● Angezeigter Text
§

Berlin.

Christian Lindner lächelt nicht. Er schaut bohrend, ungeduldig, lauernd. Auf einem Plakat blickt er sogar beiseite, als hätte er Besseres zu tun, als in die Kamera zu gucken. Es sind Bilder wie man sie von Plattencovern kennt, von Musikern, die cool wirken wollen, mit Dreitagebart, Stirnfaltern und unterkühlter Schwarz-Weiß-Optik. Wer sie anschaut, sieht sofort: Die Inszenierung des 38-jährigen FDP-Chefs als scheinbar unverbrauchter Typ, der gegen Trägheit und Denkfaulheit streitet, geht weiter. Was im Wahlkampf von Nordrhein-Westfalen erfolgreich war, soll jetzt im ganzen Land ziehen. Die Plakatkampagne, die die FDP nach vier Jahren zurück in den Bundestag tragen soll, setzt ganz auf Lindner, den Spitzenkandidaten.

Ungewöhnlich ist das nicht. Auch CDU und SPD werden mit Angela Merkel und Martin Schulz werben. Doch die FDP hat für die Kampagne eigens Olaf Heine engagiert, einen internationalen Pop-Fotografen, der normalerweise Bands wie „Die Ärzte“ oder „Rammstein“ in Szene setzt. Den FDP-Star Lindner zeigt Heine als Mann, der weiß, dass er auf Plakaten nicht entspannt oder siegessicher gucken darf, sondern genervt, ungeduldig und entschlossen dreinblicken muss. Die Hoffnung dahinter: Dass sich alle diejenigen angesprochen fühlen, die genauso ungeduldig auf einen Politikwechsel warten, auf das Ende der großen Koalition und mehr liberalen Einfluss in der Bundespolitik. In den letzten Umfragen waren es immerhin durchgängig mehr als acht Prozent der Wähler, sogar eine schwarz-gelbe Koalition erscheint wieder greifbar nahe.

§

[Gespeicherte Daten]
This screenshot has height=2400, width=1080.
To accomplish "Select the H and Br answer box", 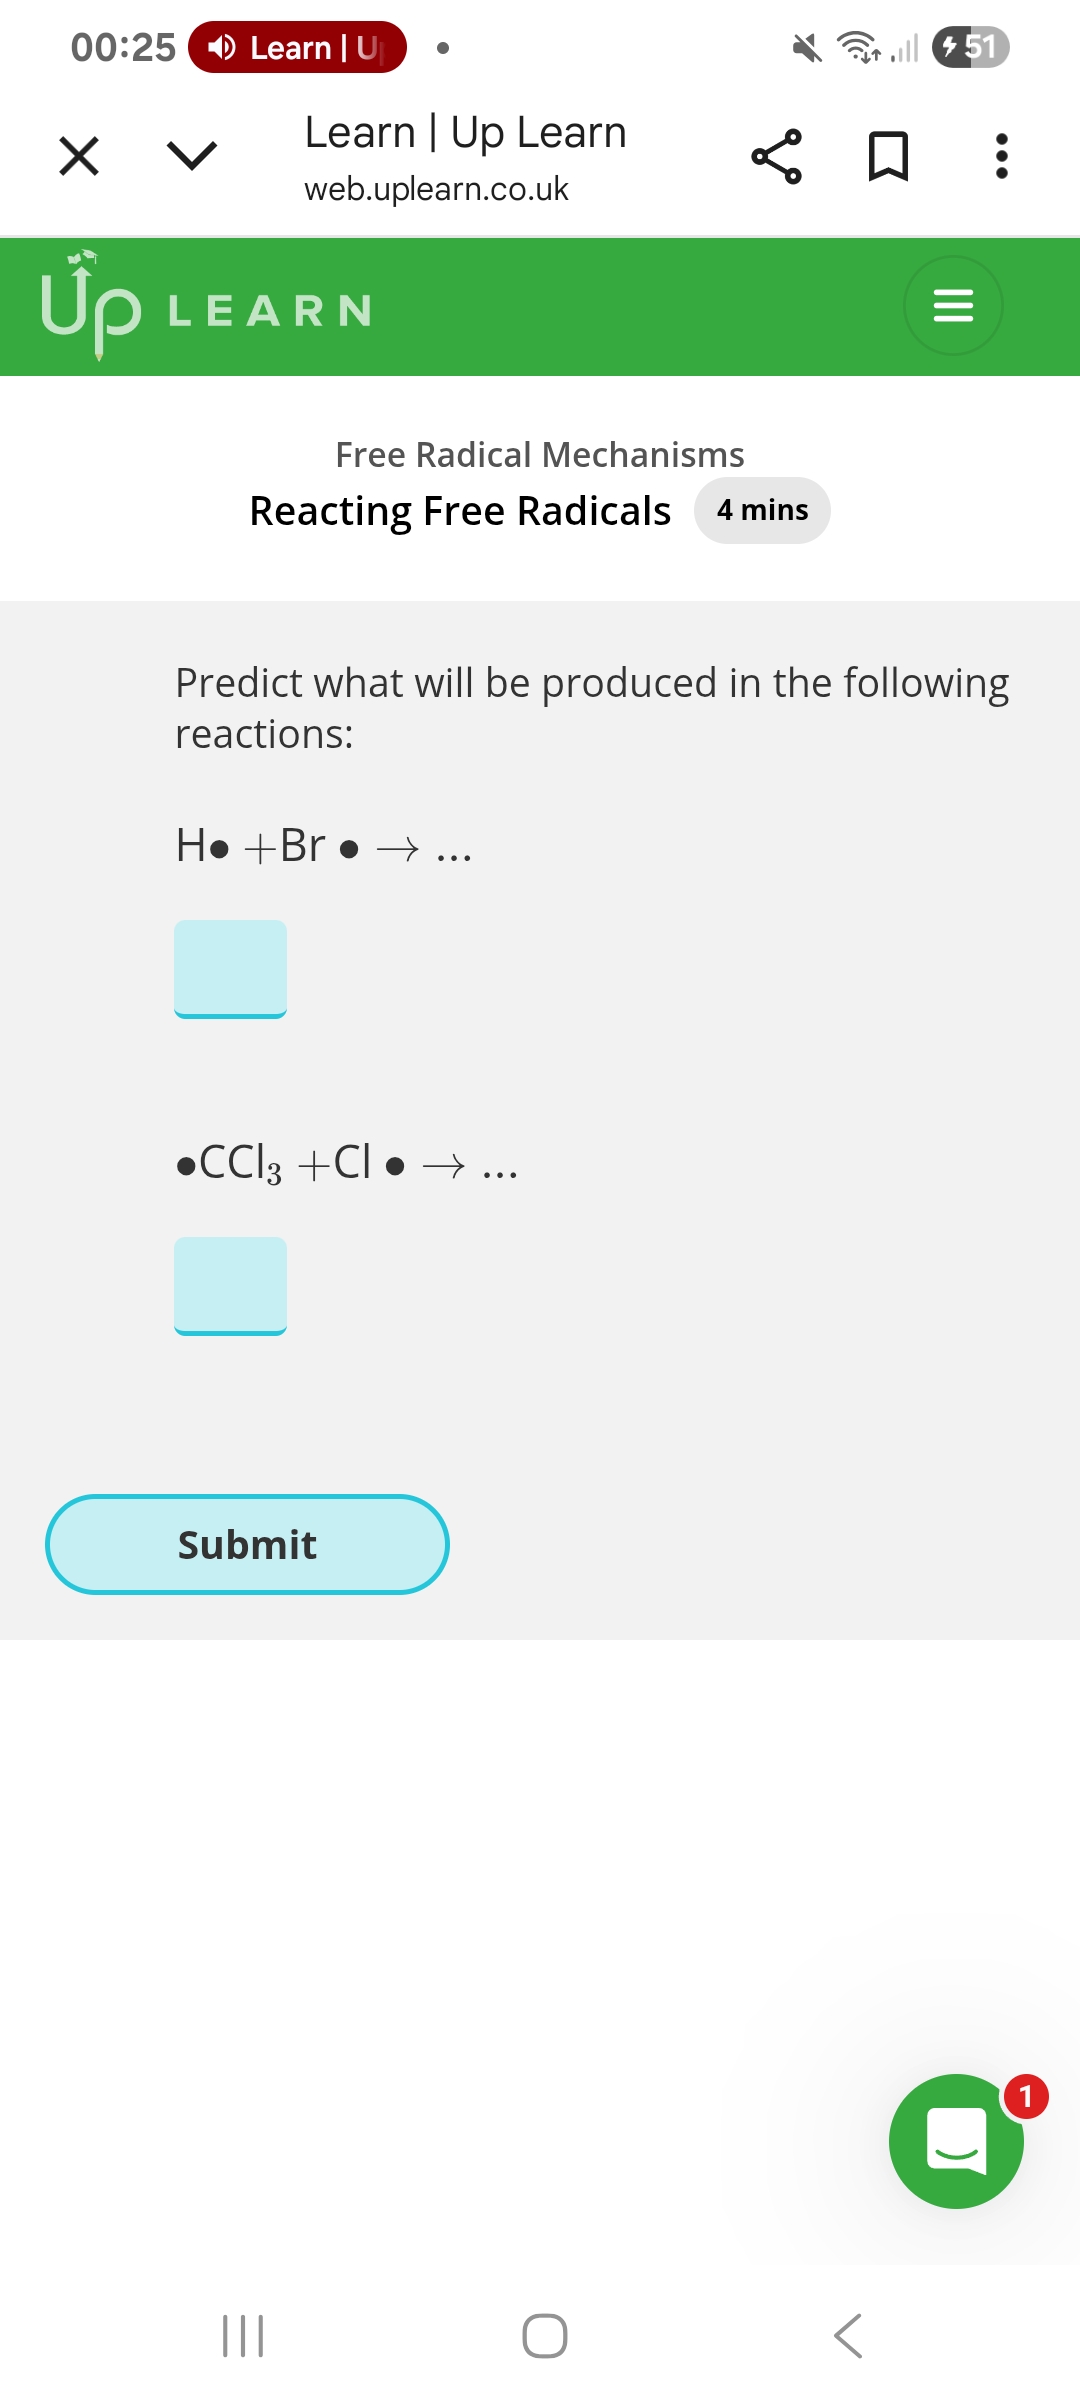I will click(x=231, y=969).
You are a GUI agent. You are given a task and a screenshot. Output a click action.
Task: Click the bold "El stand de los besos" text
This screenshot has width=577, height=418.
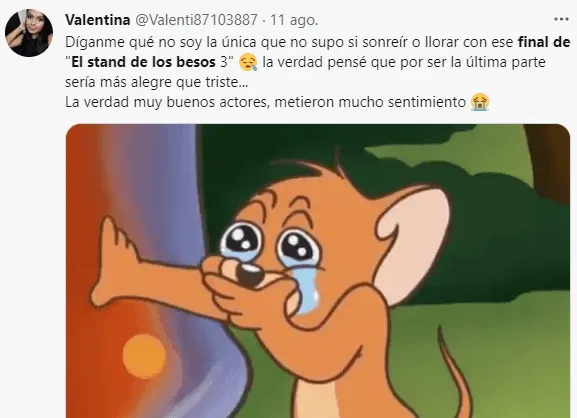coord(144,62)
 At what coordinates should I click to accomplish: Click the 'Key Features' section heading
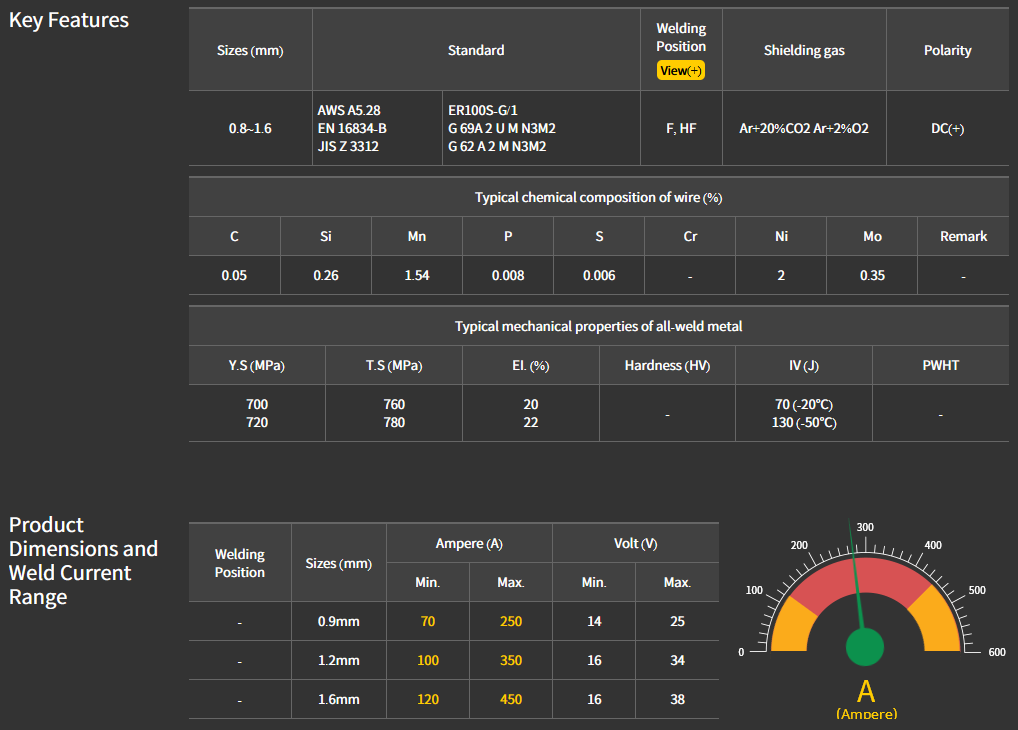69,20
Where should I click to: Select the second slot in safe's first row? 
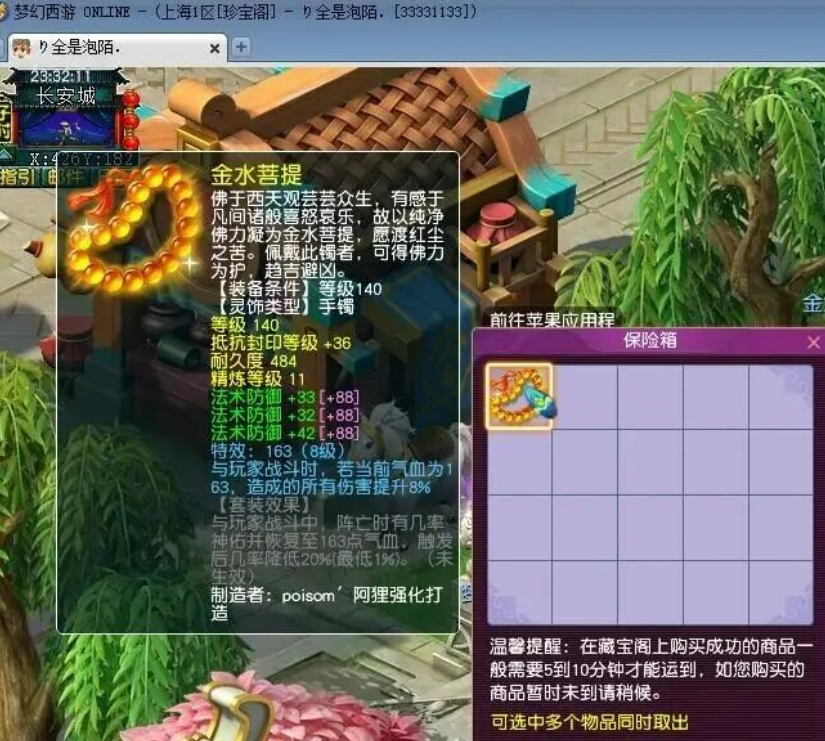(584, 397)
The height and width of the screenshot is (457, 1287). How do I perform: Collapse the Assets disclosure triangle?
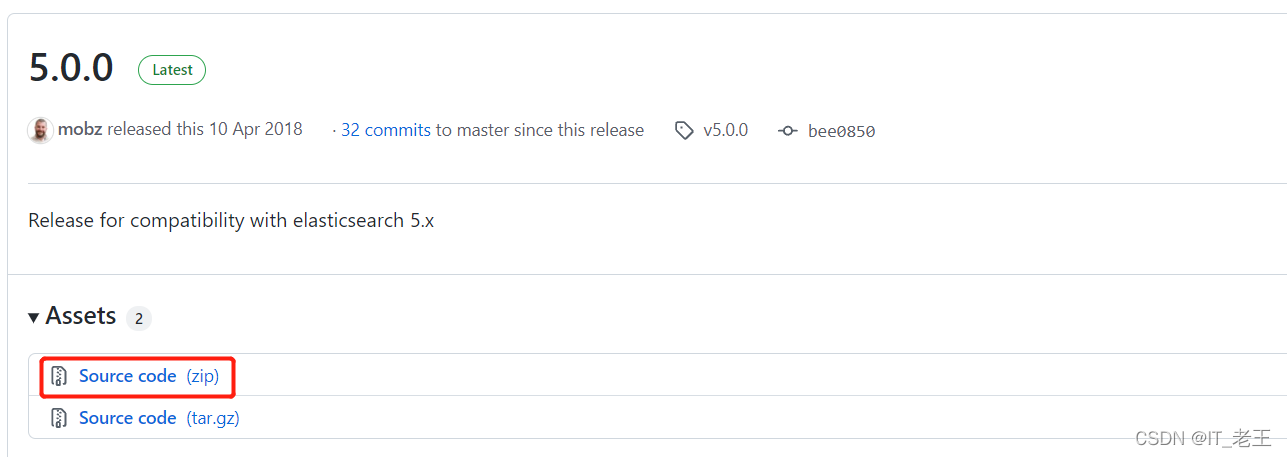click(34, 317)
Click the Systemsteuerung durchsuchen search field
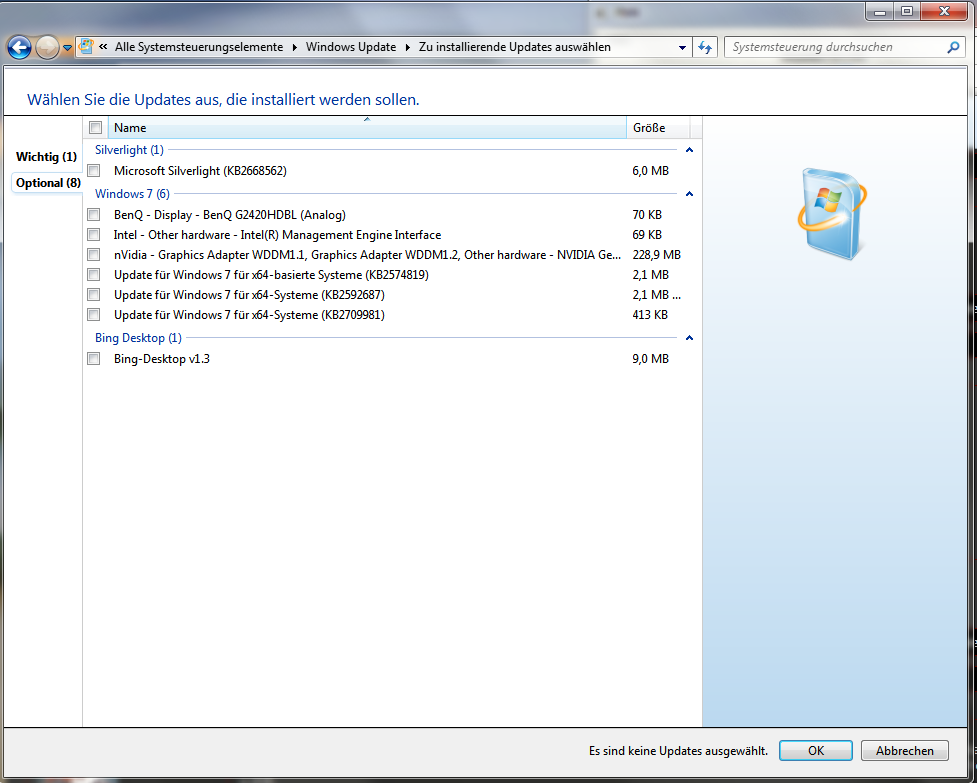This screenshot has height=783, width=977. tap(835, 47)
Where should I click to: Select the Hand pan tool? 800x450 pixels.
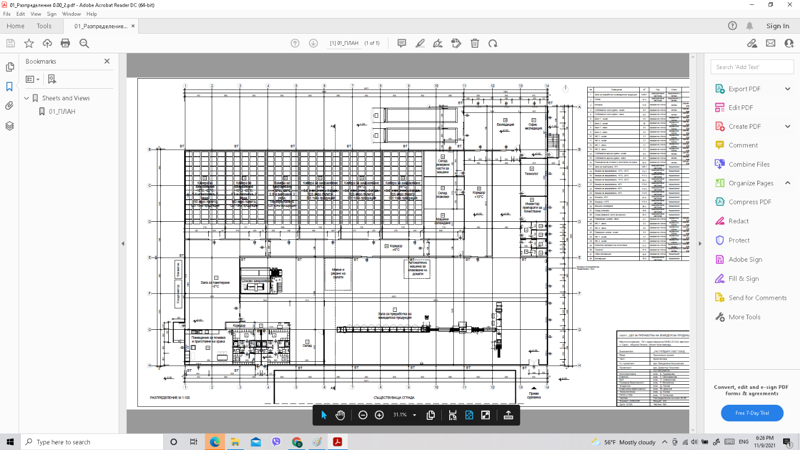pyautogui.click(x=340, y=415)
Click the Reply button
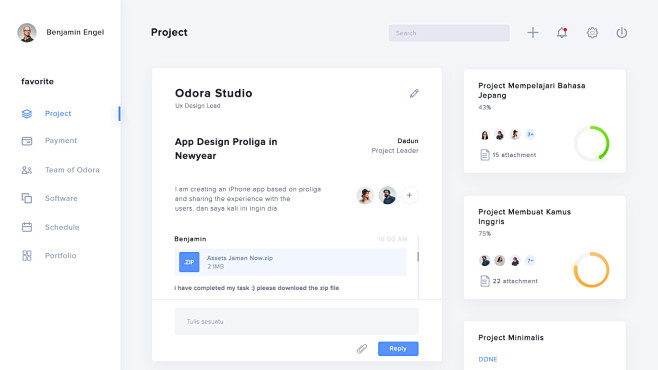The image size is (658, 370). click(398, 349)
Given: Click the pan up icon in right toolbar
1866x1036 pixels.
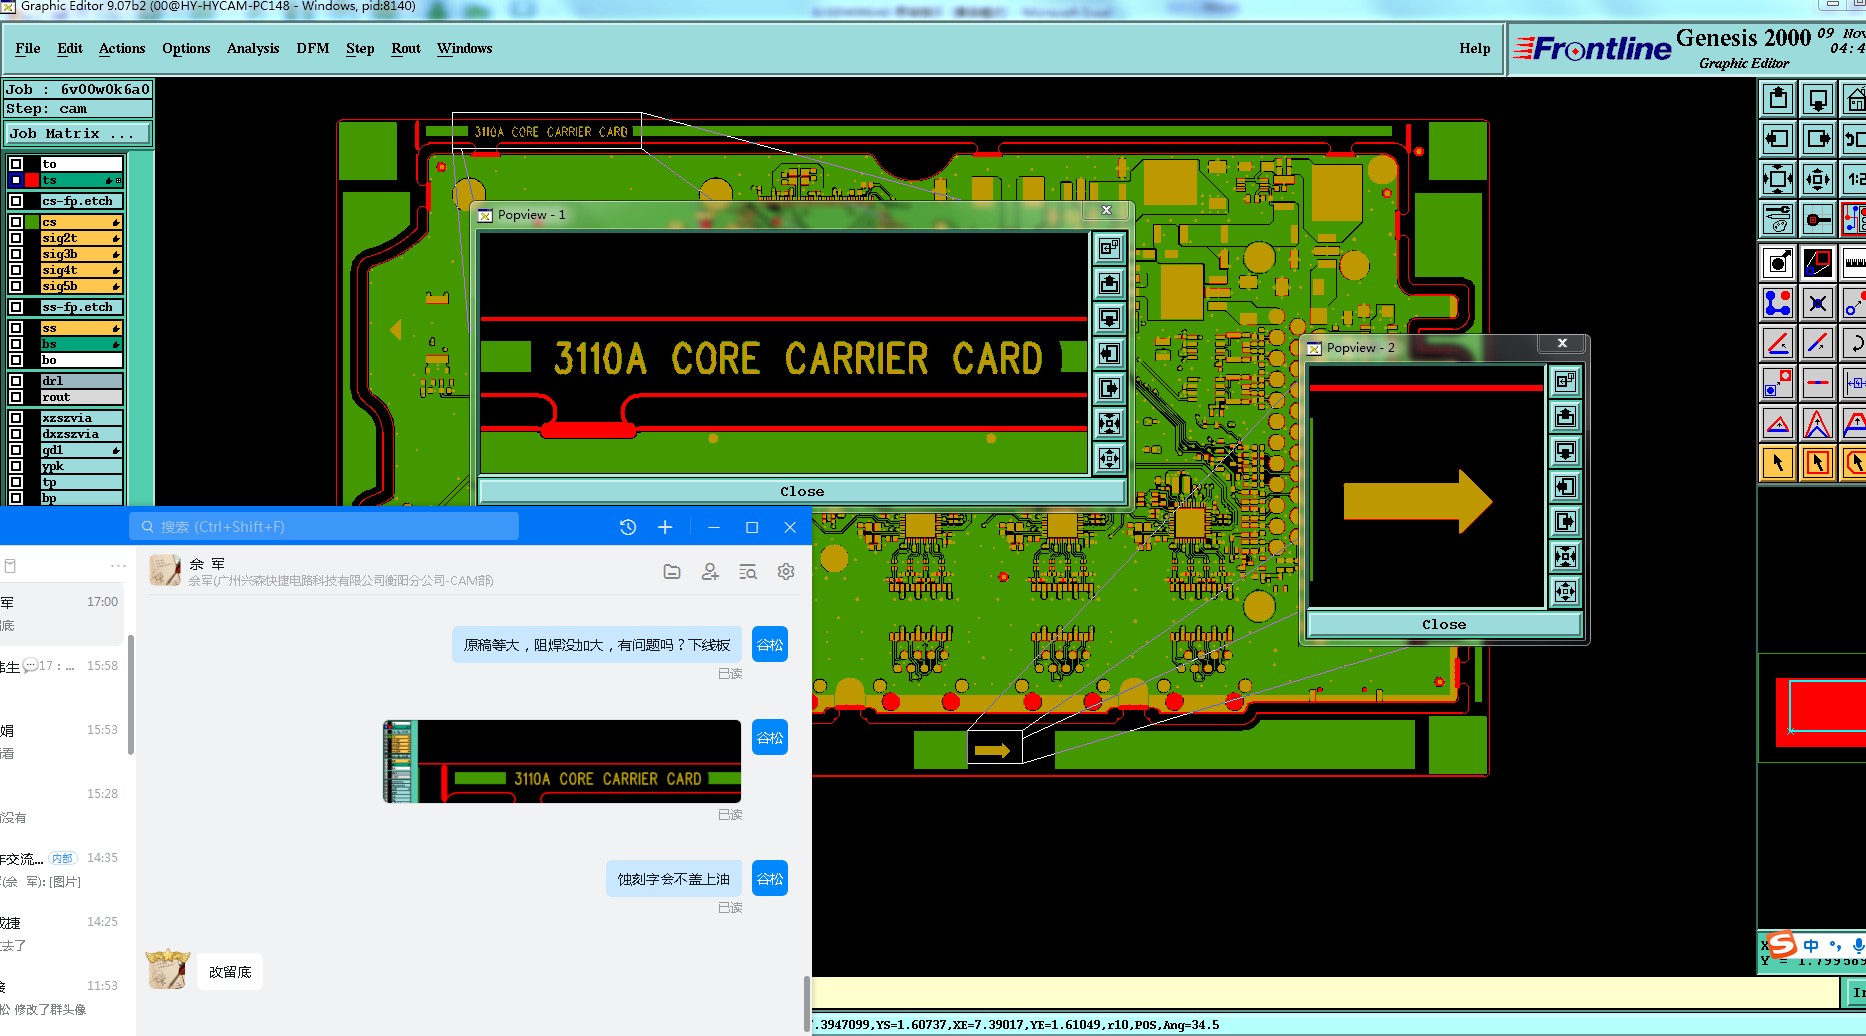Looking at the screenshot, I should point(1778,99).
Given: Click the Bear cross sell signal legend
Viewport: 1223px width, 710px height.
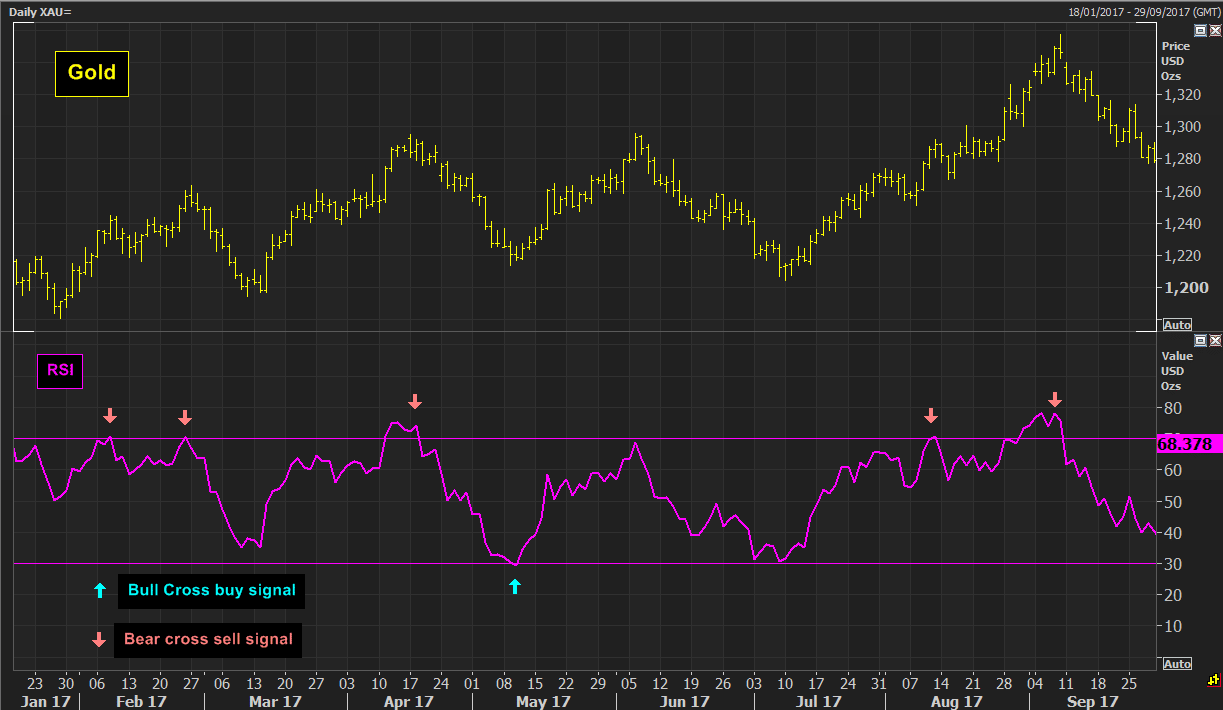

§

● Arbeitsauftrag A
Welchen Fotografen hat die FDP laut dem Text über ihre Plakatkampagne für die Kampagne engagiert?
● Arbeitsauftrag B
Setzen Sie den Text über die Plakatkampagne der FDP im Anschluss an seinen letzten Satz fort.

● Ihre Antwort A
Olaf Heine, einen internationalen Pop-Fotografen.

● Ihre Antwort B
„Für die Mittelschicht und den Mittelstand“ wolle er Politik machen, sagt Lindner am Montagmorgen, bevor er die Plakatmotive vorstellt. Und weil er nur zu gut weiß, dass auch Union, SPD und Grüne im Bundestagswahlkampf ausdrücklich um die Mitte der Gesellschaft buhlen werden, versucht der Parteichef die Liberalen als die besseren, mutigeren und moderneren Mitte-Kümmerer zu positionieren: „Denken wir neu“ ist das Motto der Kampagne. Doch soll keiner sagen, die Liberalen hätten dafür nur ihren talentierten Frontmann. Auf jedem der Plakate argumentiert die Partei ausführlich, warum der Wähler sein Kreuz bei der FDP machen soll. Auf einem ist sogar das komplette Wahlprogramm abgedruckt.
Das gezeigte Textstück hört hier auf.